Submitted to: Meeting Proceedings
Publication Type: Proceedings
Publication Acceptance Date: 11/1/2005
Publication Date: 11/13/2005
Citation: Nonneman, D.J., Casas, E. 2005. Development of information systems for marker-assisted selection of cattle. Morelos, Mexico. 11/13-19/2005. IN: Proceedings, XLI National Livestock Research Meeting.
Interpretive Summary: The use of molecular markers offers a great potential to improve efficiency of animal breeding. Development of cost effective techniques and their integration into production systems is the challenge. Techniques to isolate and evaluate DNA have revolutionized our understanding of, and ability to regulate, the biological processes that are involved in the development of economically important traits. Development of new technology to increase the efficiency of livestock production and benefit consumers is the challenge. With this objective, a program has been developed at MARC to identify the chromosomal regions where genes influencing growth, carcass composition, and meat quality traits reside. Characterizing the variation of these regions using outbred populations currently being developed on-center will be done.
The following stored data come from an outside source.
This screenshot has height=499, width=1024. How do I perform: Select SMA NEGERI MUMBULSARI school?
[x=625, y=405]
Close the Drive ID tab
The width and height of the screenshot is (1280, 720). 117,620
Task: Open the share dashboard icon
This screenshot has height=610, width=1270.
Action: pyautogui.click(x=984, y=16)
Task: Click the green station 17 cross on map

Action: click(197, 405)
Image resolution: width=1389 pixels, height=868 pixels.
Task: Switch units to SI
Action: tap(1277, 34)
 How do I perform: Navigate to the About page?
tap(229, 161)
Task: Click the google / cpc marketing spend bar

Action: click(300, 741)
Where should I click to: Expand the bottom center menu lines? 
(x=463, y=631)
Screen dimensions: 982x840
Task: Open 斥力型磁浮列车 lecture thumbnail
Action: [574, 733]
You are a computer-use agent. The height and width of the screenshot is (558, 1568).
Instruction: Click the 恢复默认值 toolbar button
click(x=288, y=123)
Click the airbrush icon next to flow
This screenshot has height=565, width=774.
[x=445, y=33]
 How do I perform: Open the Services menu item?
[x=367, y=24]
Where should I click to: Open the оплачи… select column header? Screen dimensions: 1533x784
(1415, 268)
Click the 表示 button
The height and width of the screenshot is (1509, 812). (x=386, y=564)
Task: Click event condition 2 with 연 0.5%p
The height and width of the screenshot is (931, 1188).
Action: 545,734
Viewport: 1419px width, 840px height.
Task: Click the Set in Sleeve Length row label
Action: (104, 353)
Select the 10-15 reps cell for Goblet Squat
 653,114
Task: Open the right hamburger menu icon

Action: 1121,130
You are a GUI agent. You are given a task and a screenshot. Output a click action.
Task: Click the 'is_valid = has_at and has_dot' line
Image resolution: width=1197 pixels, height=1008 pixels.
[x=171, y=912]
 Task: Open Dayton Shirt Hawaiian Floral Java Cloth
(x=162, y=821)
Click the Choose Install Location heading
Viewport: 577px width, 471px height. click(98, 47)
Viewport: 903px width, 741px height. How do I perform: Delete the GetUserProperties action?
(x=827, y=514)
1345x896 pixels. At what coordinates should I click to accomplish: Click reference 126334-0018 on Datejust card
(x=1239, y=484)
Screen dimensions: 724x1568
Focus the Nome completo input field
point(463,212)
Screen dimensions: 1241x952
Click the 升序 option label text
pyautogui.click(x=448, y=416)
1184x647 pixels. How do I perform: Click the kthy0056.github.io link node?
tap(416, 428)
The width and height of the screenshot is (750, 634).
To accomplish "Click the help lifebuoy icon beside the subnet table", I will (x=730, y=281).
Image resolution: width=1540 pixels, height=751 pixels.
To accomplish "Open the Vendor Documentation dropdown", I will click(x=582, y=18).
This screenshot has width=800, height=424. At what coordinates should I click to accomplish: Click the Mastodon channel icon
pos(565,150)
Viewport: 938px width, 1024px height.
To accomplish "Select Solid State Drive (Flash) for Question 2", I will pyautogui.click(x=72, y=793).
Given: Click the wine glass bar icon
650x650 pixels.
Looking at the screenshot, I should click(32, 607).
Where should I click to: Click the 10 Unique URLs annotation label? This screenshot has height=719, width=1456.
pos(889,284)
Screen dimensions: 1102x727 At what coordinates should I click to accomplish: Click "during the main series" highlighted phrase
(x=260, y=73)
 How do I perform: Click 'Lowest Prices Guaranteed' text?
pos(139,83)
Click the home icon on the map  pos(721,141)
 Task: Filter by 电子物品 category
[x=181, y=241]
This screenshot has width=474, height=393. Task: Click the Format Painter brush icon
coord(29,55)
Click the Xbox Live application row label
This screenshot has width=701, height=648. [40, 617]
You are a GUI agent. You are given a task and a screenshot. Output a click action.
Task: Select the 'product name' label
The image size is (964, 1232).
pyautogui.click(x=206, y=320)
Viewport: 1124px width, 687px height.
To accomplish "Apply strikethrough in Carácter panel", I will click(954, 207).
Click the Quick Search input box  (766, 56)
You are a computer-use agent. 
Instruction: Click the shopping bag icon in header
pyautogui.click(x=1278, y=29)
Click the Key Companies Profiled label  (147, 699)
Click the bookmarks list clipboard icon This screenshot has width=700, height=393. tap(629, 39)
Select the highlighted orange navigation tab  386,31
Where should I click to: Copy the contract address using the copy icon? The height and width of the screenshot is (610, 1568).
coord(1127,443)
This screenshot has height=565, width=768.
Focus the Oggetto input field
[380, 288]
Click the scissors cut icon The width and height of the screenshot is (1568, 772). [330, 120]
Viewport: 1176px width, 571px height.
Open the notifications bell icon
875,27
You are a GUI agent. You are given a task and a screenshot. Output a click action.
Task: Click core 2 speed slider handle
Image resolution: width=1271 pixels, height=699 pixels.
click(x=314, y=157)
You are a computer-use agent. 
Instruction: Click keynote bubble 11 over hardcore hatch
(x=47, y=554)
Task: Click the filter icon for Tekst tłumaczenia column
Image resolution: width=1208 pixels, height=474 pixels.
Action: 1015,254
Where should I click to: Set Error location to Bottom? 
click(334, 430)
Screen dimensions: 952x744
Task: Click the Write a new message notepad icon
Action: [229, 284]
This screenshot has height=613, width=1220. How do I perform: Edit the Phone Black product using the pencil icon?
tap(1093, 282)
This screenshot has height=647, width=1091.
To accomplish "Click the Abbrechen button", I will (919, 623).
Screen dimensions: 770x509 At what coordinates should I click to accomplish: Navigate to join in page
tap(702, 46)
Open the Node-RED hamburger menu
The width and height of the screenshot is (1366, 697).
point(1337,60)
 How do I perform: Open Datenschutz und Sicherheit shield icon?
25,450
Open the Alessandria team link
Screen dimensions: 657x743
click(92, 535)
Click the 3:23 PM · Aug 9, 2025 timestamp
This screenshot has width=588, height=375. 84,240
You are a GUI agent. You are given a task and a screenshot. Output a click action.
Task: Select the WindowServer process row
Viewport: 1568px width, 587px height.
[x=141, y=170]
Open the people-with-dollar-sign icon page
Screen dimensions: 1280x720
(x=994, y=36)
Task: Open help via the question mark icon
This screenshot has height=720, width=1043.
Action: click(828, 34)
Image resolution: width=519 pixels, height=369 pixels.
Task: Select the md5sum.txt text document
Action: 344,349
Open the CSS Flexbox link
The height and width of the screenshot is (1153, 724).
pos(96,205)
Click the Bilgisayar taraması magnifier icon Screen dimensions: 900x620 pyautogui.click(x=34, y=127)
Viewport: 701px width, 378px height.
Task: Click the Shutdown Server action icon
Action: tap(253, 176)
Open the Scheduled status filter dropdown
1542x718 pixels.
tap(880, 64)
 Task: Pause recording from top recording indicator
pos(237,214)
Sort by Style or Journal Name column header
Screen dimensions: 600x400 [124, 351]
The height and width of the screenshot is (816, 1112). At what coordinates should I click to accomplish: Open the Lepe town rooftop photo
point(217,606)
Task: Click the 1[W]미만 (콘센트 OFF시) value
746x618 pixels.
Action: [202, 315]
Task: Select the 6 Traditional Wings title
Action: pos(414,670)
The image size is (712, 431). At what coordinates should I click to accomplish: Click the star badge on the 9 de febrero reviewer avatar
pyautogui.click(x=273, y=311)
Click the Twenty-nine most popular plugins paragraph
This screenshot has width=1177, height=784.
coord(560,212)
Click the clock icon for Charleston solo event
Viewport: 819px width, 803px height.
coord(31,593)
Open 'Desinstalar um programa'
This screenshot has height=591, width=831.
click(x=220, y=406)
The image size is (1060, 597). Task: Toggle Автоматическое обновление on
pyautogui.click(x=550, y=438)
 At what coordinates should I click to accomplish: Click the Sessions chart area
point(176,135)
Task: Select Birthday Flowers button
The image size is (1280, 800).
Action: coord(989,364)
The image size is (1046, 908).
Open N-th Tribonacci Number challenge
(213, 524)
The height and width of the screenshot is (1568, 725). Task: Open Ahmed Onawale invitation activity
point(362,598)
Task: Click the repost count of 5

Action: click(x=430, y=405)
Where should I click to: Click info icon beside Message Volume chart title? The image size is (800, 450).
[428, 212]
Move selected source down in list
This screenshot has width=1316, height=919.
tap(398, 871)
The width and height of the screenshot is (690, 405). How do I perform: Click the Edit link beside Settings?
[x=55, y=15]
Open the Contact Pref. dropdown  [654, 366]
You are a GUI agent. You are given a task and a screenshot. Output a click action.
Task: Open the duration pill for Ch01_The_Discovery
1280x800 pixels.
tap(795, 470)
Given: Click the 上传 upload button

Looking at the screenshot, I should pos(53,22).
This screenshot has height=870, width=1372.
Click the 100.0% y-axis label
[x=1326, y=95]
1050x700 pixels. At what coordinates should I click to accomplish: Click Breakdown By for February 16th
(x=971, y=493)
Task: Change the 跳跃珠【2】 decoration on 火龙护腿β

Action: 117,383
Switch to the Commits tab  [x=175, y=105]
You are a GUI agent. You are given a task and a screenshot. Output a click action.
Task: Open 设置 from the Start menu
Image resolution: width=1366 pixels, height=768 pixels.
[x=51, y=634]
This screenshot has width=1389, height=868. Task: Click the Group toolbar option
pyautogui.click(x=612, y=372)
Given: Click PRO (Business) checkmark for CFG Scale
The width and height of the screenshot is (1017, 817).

Novel marker systems for high throughput genotyping need to be developed to allow this characterization. The purpose is to use genomic information in either, functional genomics studies or in marker-assisted selection to improve the efficiency in animal breeding schemes.
Technical Abstract: The objective of this review is to describe the quantitative trait loci (QTL) identified in beef cattle at the U.S. Meat Animal Research Center (MARC). Scans in four half-sib families using molecular markers obtained from the bovine linkage map, were done. Regions on chromosomes 2, 3, 4, 5, 6, 8, 13, 15, 16, 27, and 29, were detected to harbor genes associated with these traits. New markers, known as single nucleotide polymorphisms (SNP), able to be used in high-throughput genotyping systems are being developed to characterize the QTL variation in outbred populations. These molecular markers will provide the means to characterize variation of previously identified QTL. The purpose is to use genomic information to either, identify the alleles of a gene that is producing differences in expression of a trait (Functional genomics), or to use this information in selection schemes supported by marker information (marker-assisted selection).